Se gli americani, oltre alla coniazione wolfiana, usano “Limousine liberal” e “Liberal elite” – eccellente – gli olandesi parlano di “Socialiste de salon“, si noti il frequente francese, e i greci similmente parlano di salotti, “Aristerà tu saloniù“; in questa particolare classifica ben si piazzano i norvegesi, che utilizzano “Radikal eleganse“, notevole, e a salire i grandiosi irlandesi che li chiamano “Smoked salmon socialist“, impareggiabili.
Ma in testa, signori miei, un po’ perché espressione favolosa che ben rende tutto il non detto, e un po’ perché ci riguarda, i tedeschi, per una volta.
Ovvero, il più bellissimo e strepitoso modo di dire al riguardo: “Toskana-Fraktion“.
Eccoli (o eccoci) serviti.
I due signori qui rappresentati, ben noti di viso un po’ meno per lettura diretta, sebbene non si siano mai incontrati e abbiano frequentato ambienti e generi letterari limitrofi ma non contigui, condividono in sorte un giorno dell’anno e una buffa serie di conseguenze.
Il 23 aprile di ogni anno, vi sarà capitato, su un qualsiasi giornale dotato di paginette della cultura appare invariabilmente un trafiletto che segnala la festa dell'”International Day of the Book“, una festosa occasione promossa dall’Unesco per celebrare e promuovere la lettura nel mondo. Oddio, a dirla tutta l’Unesco promuove insieme anche l’istituto del copyright, ma lasciamo perdere.
Il giorno, ovvio, non è scelto a caso: il 23 aprile – come non mancherà di far notare l’articolista o il conduttore radiofonico in vena di amenità culturali – è il giorno della morte sia di Shakespeare che di Cervantes.
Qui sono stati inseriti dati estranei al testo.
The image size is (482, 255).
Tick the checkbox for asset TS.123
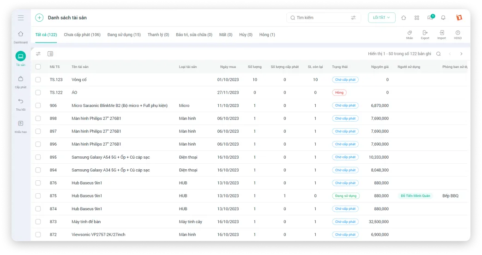point(38,80)
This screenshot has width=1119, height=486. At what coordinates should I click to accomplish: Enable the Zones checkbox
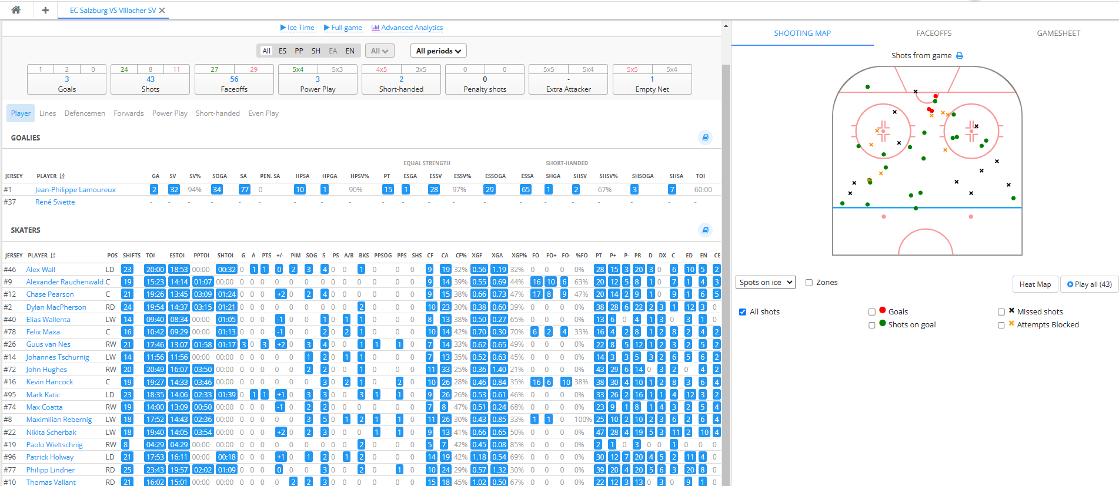tap(809, 283)
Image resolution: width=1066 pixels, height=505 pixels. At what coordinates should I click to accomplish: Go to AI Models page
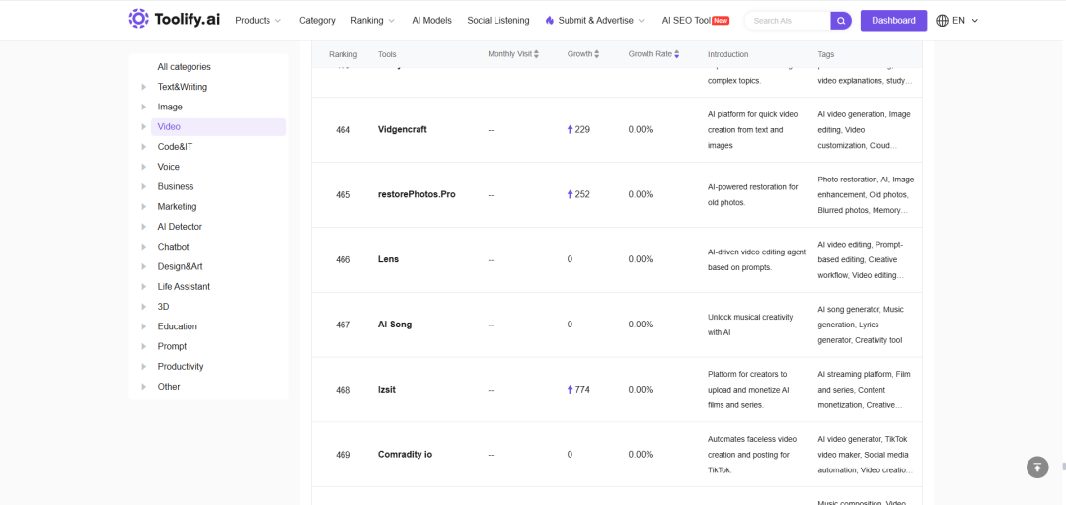point(431,21)
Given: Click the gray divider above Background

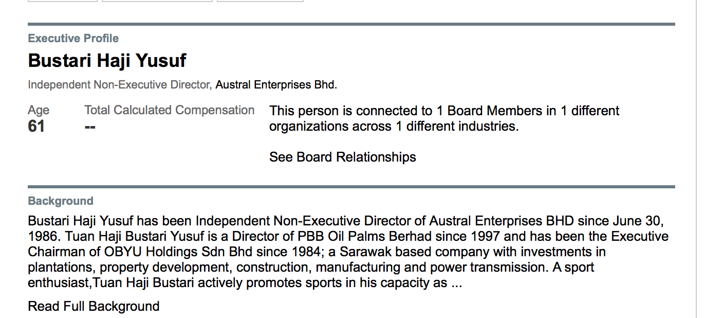Looking at the screenshot, I should (x=351, y=186).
Orpo, e non basta: non condividono solo il giorno ma anche l’anno, il 1616.
Il 23 aprile 1616, una bella coincidenza, parafrasando il detto di un altro giorno ecatombale si potrebbe dire “the day the literature died“, tradotto in ammazza-che-botta-p’-‘a-curtura, due giganti in un colpo solo. E l’Unesco ci fa festa, invitando tutti a pigliare in mano un libro qualsiasi (comprato, grazie).
Va bene.
Anzi no. Non va bene. Perché a voler essere pignoletti Cervantes morì il 22 e fu sepolto il 23, seppure sia quest’ultima la data che si usa per celebrarlo. Tutto qui? No, c’è più sostanza. Il 23 aprile 1616 a Madrid era un sabato, mentre a Londra, e anche a Stratford-upon-Avon, il 23 aprile 1616 era un martedì. Già.
Possibile? Sì, possibile. Il calendario gregoriano, utilizzato in Spagna, precedeva il calendario giuliano, adottato dagli inglesi, di dieci giorni: ovvero, per tradurre la questione, quando Cervantes morì Shakespeare era ancora vivo e aveva davanti ancora dieci giorni di vita. Se traducessimo il giorno della morte di Shakespeare nel calendario gregoriano, la data sarebbe il 3 maggio.
E l’Unesco scrive: “23 April is a symbolic date for world literature, since 23 April 1616 was the date of death of Cervantes, Shakespeare and Inca Garcilaso de la Vega“, una bella fresconeria, appunto. Ah, e inoltre El Inca, Garcilaso de la Vega, storico e letterato del Vicereame del Perù, probabilmente morì il 21 o il 22, chissà poi secondo quale calendario.
Il prossimo 23 aprile fateci caso, sicuro che qualcuno prima o poi lo dirà: “oggi morirono sia uno sia l’altro”, e noi abbiamo già pronta la precisazione da salottino dei puntigliosi. Il fatto è che, come genere umano, ci piacciono moltissimo le coincidenze, e ancor più raccontarle per gustarsi la sorpresa degli astanti. Anche se non hanno alcun senso.